One of the main issue met by self-driving cars manufacturers is how to plan vehicles behaviour when crashing. Indeed, when the car detects several obstacles that can’t be avoided, it will up to the car’s artificial intelligence to chose who or what must be sacrificed. To help to make their minds on the subject,manufacturers have created an online survey to question people and analyse what the majority thinks.
A major issue in the self-driving cars development
Choosing who or what must be sacrificed when self-driving cars detects several obstacles that cannot be avoided has long been a major issue in the manufacturing of such vehicles. Far from being trivial, this question has forced some of the most important potential manufacturers to abandon the idea of developing self-driving cars.
Indeed, in 2016, Google, who was on the top 3 of the companies the most likely to achieve the manufacture of self-driving cars, announced that they had entirely abandoned the project. In 2017, Amazon did the same, focusing more on the manufacture of self-driving technology than on self-driving cars themselves. Apple and Uber also followed the same path, putting forward partnerships with big high-tech and car manufacturers rather than developing their own car branch.
An online survey to question people’s thoughts
In order to overcome this issue, self-driving cars manufacturers have created an online survey that will help them to teach self-driving vehicles’ artificial intelligence what to do when they meet several obstacles that cannot be avoided. Believe it or not, the majority of the 2 million people questioned thinks that old people and animals should be the ones to be hit when there is no other option.

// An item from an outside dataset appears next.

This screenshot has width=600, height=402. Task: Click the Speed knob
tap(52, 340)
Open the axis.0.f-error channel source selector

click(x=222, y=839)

Using an online survey, like the ones developed by Drag’n Survey, to make such a choice may seem quite irresponsible in a way, as even if a majority thinks so, it does not mean that it is the best thing to do. However, regarding the complexity of the situation, it is probably a good thing to ask people thoughts on it, rather than letting one or a group of persons making such an important choice.
In the end, who must die?
In the survey, people were asked to imagine a situation where a deadly crash was going to occur and where the self-driving car had to choose between two sets of people. They must then tell which of those groups would die.

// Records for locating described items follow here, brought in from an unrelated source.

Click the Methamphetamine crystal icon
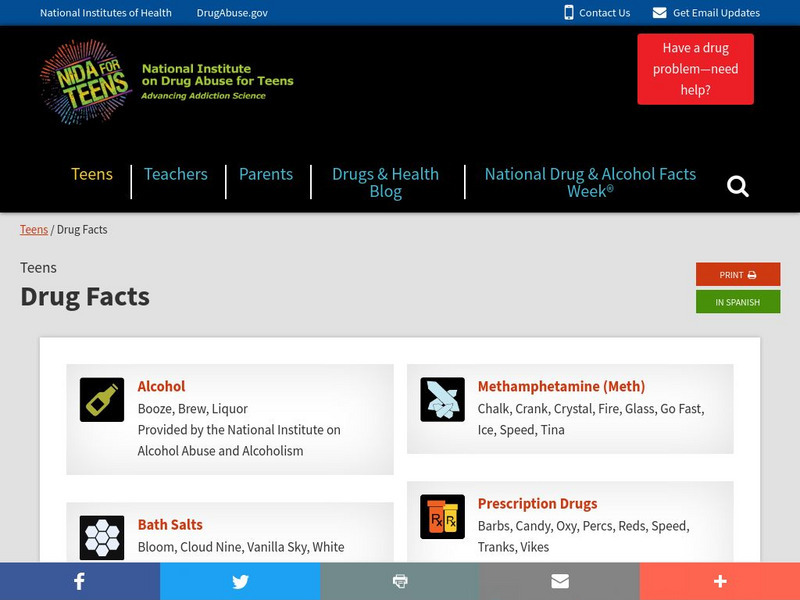The height and width of the screenshot is (600, 800). coord(442,400)
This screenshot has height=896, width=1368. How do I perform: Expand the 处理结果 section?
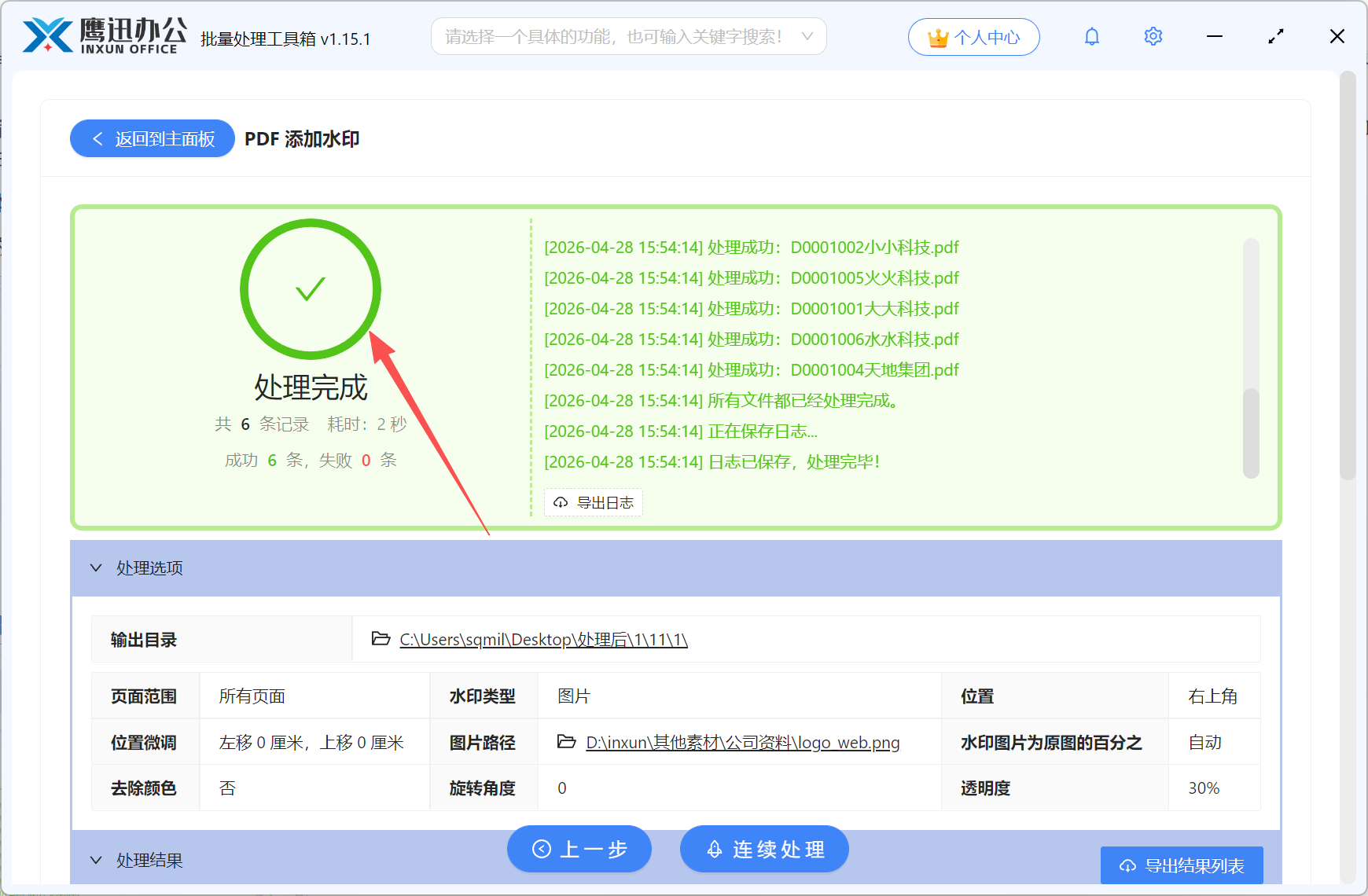click(96, 859)
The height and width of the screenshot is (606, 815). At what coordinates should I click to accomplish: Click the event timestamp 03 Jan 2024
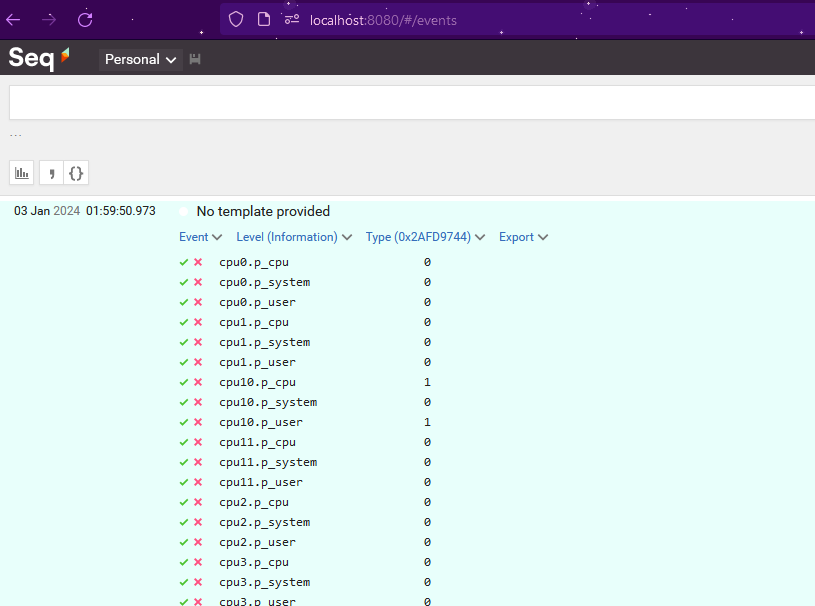pos(45,211)
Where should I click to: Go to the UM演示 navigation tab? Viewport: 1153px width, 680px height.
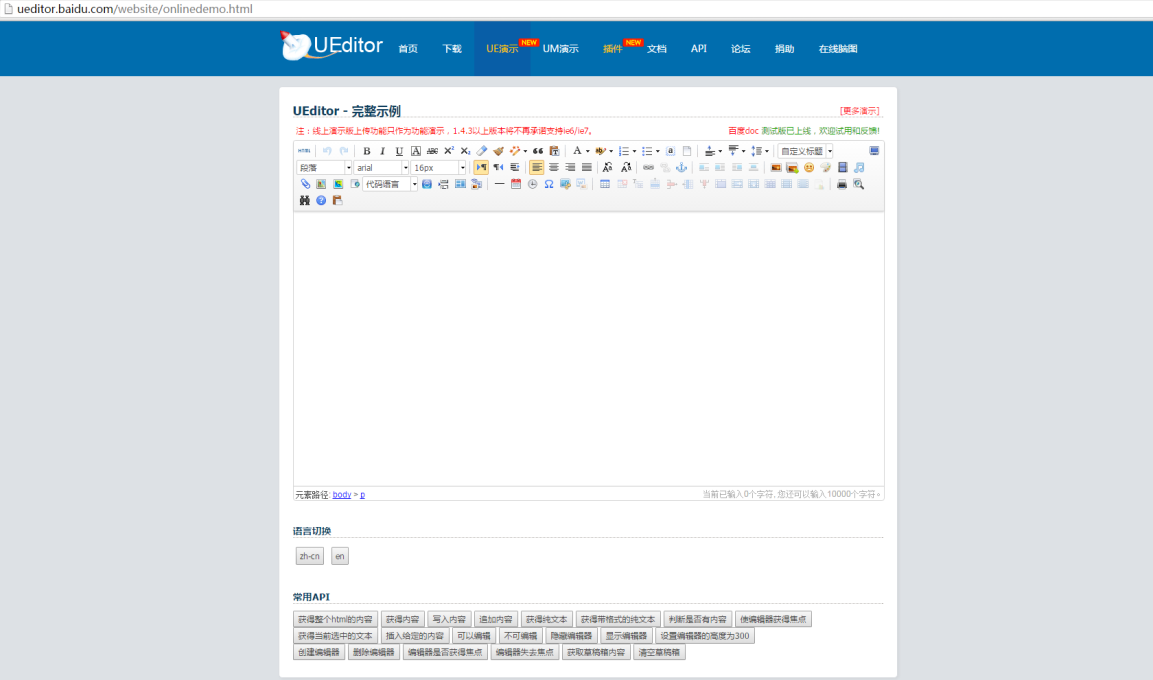[x=560, y=49]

While the results were quite irregular between different groups of people, there were still a number of common belief between them and scientists found out 4 main elements :
– cars should first favour that fewer people die,
– older people rather than younger ones must be killed,
– humans must be favoured compared to animals
– cars should favour people who abide to law rather than people walking on the road for example.
These preferences seemed to be universally agreed upon and it is most likely that they will be integrated in self-driving cars’ artificial intelligence.